Task requirements →
Scale the listing below by writing out every line again, requests included, with each coordinate in the answers multiplied by 2.25 and rounded to a whole number, halves rounding up. Leave the pictures out of your answer.

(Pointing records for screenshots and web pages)
>> Begin
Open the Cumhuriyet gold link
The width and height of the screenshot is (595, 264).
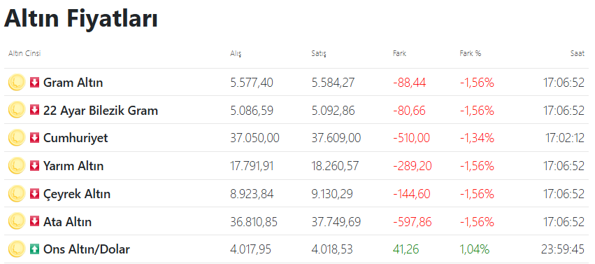pos(76,138)
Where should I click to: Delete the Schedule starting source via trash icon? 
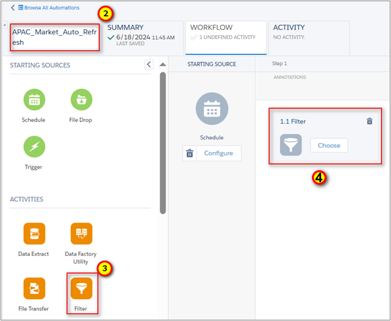pyautogui.click(x=190, y=154)
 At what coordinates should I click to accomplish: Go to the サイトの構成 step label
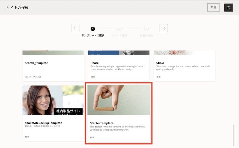pos(120,36)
>> End
The result →
Open the Cumhuriyet gold link
The width and height of the screenshot is (595, 264).
pos(171,311)
Where should I click to: Delete the Schedule starting source via trash icon? 
pyautogui.click(x=428, y=347)
 At what coordinates should I click to accomplish: Go to the サイトの構成 step label
pos(270,81)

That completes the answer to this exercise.